The new appropriations bill includes several provisions relevant to issues I discuss frequently here.  By all reports, this is the best that can be expected, given the makeup of this Congress.

  • Section 751 grants exemptions to states from the whole grain requirements for school meals “Provided, That school food authorities demonstrate hardship…in procuring specific whole grain products which are acceptable to the students and compliant with the whole grain-rich requirements (my translation: forget whole grains and recommendations by health experts.  They are way too much trouble).
  • Section 752 says that no federal funds may be used to pay the salaries of people doing work “that would require a reduction in the quantity of sodium contained in federally reimbursed meals, foods, and snacks sold in schools…until the latest scientific research establishes the reduction is beneficial for children (We know more about the effects of salt on health than do health professionals and expert committees).
  • Section 753 says Congress won’t pay the salaries of anybody who tries to “exclude or restrict, he eligibility of any variety of fresh, whole, or cut vegetables (except for vegetables with added sugars, fats, or oils) from being provided under the Special Supplemental Nutrition Program for Women, Infants, and Children (no, you can’t keep white potatoes out of the WIC program).
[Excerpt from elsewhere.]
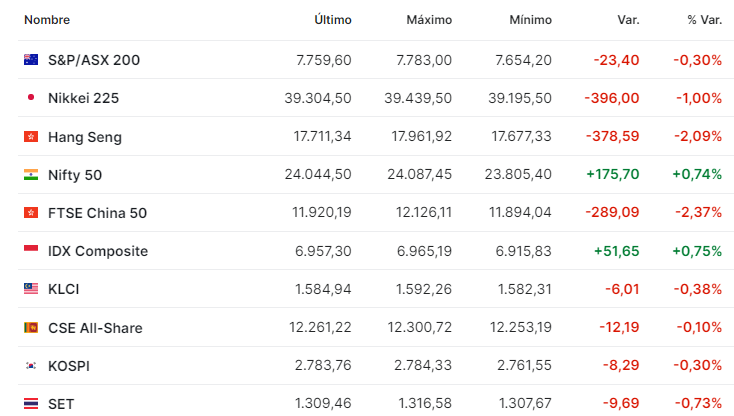Viewport: 734px width, 416px height.
Task: Open the S&P/ASX 200 index link
Action: [x=94, y=60]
Chalk these up to effective lobbying by the School Nutrition Association, makers of salty snacks, and the potato lobby.

The good news, such as it is:

  • Congress did not roll back most of the USDA’s food standards for school meals.
  • It only cut SNAP by $400 million.
  • It only cut WIC by $93 million.

These must be considered enormous victories, given the circumstances.

Addition, December 12:  The Hagstrom Report quotes USDA Secretary Tom Vilsack:

On the provision to require the availability of white potatoes in the Special Supplemental Nutrition Assistance Program for Women, Infants and Children (WIC), Vilsack said, “With all due respect to the politicians who make the law, I have more confidence in pediatricians and more confidence in medical science than in political science.”